:: Problem ::
Your answer needs to include each line of the records in which the string "Select" can be found.

Stored dataset items
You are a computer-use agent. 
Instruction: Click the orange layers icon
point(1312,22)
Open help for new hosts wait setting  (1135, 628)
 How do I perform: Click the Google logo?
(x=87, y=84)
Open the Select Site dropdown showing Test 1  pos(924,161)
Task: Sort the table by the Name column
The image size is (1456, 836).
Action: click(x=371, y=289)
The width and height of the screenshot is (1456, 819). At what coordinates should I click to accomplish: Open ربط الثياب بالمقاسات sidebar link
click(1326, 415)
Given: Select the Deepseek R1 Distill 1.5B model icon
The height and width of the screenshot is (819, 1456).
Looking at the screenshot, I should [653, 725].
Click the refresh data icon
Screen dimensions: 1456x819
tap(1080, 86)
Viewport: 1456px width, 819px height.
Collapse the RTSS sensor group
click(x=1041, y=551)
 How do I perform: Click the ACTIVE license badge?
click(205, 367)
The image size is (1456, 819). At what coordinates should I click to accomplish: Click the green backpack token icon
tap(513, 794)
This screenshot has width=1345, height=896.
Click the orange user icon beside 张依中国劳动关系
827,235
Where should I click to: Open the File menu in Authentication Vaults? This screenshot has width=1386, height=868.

:: Output below ::
Open the Select Site dropdown showing Test 1  pos(924,161)
Given: Select the Deepseek R1 Distill 1.5B model icon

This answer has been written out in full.